- **YOUR GOAL**
Which lines below contain "gear"? Pull them out.

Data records
##############################
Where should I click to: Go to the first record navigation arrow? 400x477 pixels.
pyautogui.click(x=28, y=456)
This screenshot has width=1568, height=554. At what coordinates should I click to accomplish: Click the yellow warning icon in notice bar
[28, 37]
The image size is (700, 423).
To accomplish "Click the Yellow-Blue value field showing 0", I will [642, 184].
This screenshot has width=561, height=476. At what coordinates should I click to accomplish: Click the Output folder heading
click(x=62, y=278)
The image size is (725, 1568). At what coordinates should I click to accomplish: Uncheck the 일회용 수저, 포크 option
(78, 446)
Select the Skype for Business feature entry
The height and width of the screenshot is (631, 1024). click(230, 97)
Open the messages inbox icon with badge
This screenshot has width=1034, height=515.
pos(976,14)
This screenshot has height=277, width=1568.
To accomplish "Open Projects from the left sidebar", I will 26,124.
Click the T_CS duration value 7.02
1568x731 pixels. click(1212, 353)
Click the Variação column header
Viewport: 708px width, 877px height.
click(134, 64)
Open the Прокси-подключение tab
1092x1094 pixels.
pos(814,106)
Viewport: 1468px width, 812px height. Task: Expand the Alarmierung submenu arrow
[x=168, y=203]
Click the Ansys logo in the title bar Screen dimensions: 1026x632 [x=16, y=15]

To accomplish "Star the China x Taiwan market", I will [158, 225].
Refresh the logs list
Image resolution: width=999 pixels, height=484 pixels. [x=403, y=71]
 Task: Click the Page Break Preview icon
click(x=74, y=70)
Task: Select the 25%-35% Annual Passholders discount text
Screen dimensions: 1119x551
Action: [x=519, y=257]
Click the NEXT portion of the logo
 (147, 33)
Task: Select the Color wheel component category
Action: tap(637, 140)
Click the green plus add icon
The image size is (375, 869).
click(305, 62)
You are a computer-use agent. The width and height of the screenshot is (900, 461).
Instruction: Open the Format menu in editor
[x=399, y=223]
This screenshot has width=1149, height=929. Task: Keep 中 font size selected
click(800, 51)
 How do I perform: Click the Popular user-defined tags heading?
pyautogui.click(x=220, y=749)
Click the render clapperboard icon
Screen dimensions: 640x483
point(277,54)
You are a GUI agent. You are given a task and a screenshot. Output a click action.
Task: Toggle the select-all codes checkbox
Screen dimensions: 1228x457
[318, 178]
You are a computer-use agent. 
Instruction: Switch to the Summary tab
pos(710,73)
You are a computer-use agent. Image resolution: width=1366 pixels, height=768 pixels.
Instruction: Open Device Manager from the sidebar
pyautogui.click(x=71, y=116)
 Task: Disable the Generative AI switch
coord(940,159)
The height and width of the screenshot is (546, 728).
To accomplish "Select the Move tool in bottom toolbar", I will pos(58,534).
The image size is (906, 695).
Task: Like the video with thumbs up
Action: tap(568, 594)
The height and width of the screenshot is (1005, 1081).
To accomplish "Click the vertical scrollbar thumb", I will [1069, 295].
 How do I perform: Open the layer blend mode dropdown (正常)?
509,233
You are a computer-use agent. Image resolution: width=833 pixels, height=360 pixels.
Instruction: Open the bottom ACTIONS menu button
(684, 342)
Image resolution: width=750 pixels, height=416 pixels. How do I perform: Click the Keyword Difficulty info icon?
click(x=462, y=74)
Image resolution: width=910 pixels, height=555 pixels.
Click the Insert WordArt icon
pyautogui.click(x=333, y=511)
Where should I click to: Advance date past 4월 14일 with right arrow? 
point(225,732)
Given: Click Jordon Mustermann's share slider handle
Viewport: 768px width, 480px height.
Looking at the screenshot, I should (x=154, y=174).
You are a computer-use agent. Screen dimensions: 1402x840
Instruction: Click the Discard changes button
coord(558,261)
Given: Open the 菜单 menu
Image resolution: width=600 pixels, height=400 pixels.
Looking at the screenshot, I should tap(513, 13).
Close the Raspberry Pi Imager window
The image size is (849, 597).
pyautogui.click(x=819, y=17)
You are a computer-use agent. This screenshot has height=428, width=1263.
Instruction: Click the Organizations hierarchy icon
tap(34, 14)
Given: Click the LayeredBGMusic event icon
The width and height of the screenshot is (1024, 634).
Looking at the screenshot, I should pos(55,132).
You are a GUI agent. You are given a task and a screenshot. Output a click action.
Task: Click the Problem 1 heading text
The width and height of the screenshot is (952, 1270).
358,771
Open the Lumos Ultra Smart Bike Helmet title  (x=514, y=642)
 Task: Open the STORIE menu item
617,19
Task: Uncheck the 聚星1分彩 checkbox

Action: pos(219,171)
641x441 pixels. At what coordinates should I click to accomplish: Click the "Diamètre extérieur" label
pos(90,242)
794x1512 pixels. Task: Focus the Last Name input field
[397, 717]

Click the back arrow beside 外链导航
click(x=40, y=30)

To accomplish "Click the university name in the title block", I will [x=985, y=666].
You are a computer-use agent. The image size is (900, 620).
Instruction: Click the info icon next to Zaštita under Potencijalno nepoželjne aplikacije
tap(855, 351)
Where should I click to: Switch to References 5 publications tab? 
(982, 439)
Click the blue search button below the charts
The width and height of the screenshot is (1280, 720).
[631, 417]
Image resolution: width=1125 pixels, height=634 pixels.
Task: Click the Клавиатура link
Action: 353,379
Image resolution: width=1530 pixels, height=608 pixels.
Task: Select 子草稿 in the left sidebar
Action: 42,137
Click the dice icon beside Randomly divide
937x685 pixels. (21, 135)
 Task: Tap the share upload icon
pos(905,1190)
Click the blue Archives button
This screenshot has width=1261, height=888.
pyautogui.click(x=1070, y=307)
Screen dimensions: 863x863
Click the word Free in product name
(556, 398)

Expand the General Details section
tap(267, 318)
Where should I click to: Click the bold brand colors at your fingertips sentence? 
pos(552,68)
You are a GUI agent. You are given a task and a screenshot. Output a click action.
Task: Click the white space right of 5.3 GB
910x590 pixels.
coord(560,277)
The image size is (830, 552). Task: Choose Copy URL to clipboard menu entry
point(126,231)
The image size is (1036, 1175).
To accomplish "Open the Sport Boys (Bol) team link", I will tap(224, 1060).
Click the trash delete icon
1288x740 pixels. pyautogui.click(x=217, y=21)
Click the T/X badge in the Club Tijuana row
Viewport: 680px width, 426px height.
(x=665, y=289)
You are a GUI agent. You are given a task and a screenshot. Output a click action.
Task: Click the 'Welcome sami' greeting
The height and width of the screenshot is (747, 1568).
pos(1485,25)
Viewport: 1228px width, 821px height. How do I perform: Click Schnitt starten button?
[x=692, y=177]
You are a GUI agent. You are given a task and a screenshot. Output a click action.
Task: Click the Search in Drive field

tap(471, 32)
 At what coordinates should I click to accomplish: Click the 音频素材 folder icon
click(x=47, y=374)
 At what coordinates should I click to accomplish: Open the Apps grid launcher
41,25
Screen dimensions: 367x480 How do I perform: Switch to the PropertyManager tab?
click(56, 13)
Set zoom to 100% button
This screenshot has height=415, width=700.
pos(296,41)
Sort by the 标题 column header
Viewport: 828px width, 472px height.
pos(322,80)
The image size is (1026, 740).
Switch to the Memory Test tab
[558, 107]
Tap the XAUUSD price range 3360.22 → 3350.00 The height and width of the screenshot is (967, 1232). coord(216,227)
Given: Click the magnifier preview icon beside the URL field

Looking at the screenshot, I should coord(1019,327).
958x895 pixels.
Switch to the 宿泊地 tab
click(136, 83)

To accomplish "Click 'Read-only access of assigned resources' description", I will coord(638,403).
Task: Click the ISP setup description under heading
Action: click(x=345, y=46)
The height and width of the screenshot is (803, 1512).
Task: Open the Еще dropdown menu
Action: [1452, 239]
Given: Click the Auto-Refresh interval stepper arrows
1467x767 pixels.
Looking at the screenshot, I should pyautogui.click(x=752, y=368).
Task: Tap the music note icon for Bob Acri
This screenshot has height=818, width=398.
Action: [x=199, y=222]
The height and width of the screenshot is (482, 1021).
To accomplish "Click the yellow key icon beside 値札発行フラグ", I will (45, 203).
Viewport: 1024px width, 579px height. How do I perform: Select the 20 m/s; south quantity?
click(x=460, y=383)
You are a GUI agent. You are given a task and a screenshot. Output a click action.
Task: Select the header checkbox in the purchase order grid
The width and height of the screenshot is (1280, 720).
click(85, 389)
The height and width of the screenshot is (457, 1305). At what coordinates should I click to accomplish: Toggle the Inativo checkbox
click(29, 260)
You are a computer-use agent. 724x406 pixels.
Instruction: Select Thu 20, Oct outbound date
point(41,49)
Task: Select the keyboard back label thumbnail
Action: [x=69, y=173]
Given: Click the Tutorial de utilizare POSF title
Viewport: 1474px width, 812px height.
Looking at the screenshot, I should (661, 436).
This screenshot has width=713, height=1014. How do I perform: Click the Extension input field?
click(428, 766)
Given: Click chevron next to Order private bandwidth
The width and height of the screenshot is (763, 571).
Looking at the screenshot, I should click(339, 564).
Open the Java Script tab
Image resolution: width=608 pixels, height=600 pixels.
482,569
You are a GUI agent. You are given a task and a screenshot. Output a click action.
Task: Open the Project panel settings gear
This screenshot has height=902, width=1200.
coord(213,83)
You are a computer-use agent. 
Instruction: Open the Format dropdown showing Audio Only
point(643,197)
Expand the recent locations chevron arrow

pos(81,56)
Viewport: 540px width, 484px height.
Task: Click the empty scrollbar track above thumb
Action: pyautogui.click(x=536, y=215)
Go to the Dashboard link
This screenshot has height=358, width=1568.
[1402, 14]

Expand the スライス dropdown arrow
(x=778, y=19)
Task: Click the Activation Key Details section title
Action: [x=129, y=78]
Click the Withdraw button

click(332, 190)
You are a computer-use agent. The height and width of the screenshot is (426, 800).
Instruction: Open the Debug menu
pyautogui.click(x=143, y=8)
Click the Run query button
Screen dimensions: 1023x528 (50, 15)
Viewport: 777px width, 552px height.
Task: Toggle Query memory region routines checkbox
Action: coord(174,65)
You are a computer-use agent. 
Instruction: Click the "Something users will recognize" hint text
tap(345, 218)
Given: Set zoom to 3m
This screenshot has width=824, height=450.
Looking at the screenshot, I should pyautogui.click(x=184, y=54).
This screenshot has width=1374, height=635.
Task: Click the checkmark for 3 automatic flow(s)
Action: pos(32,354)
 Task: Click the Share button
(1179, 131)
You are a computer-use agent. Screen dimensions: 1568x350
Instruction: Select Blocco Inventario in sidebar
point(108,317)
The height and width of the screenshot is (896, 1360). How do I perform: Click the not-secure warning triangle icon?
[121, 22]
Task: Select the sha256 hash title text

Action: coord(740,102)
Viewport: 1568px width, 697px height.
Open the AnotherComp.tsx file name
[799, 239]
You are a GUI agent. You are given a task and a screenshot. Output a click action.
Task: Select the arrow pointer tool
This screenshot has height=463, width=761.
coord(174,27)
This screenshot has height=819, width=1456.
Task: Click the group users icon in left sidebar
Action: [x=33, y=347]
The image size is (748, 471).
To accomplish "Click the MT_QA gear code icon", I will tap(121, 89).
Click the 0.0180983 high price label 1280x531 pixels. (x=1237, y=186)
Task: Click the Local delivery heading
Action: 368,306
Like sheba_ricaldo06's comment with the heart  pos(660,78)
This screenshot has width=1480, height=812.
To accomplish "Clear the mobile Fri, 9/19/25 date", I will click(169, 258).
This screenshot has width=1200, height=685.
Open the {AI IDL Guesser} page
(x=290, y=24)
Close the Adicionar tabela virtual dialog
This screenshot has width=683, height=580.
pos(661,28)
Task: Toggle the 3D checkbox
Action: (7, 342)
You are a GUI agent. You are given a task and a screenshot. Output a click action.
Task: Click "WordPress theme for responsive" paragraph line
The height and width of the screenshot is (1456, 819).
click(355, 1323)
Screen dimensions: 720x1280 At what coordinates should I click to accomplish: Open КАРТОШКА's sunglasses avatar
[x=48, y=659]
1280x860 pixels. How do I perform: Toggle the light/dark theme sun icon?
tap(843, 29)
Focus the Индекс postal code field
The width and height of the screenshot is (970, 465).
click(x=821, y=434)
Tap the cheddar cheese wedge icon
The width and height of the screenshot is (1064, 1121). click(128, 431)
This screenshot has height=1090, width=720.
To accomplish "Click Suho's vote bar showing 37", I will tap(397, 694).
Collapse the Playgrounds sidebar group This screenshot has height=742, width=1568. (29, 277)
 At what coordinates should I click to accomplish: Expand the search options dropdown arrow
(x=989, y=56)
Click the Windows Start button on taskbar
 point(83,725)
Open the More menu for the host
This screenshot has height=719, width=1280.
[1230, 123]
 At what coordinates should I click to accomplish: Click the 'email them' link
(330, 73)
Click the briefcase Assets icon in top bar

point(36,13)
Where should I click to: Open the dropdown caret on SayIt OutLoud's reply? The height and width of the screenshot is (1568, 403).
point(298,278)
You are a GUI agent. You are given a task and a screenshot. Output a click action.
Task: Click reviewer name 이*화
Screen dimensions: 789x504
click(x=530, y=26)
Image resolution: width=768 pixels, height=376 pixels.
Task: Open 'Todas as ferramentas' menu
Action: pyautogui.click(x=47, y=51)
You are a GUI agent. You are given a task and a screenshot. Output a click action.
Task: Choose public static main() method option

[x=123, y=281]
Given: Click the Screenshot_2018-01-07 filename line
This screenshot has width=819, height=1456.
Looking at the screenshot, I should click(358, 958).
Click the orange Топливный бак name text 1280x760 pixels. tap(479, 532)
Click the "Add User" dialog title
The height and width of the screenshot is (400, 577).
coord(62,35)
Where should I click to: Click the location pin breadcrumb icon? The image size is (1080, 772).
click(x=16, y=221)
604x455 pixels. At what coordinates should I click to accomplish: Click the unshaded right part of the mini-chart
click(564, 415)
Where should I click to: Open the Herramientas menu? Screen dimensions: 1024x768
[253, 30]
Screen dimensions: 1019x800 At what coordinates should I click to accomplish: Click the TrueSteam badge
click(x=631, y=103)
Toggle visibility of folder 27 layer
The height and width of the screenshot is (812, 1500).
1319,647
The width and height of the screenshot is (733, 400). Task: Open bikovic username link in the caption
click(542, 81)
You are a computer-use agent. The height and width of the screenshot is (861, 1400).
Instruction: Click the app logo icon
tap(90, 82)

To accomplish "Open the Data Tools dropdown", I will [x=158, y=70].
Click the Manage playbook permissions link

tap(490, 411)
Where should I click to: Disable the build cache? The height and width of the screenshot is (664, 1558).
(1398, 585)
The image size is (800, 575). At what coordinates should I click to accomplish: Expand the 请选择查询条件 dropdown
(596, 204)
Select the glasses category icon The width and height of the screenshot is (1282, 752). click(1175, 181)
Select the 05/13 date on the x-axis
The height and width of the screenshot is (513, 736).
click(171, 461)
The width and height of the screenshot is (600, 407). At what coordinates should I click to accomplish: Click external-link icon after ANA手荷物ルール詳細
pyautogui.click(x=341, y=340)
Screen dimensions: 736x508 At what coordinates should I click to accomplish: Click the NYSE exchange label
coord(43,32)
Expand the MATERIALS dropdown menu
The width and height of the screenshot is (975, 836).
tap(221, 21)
##############################
- **THE ANSWER**
Task: Open the Project panel settings gear
To accomplish "Click the MT_QA gear code icon", I will tap(121, 89).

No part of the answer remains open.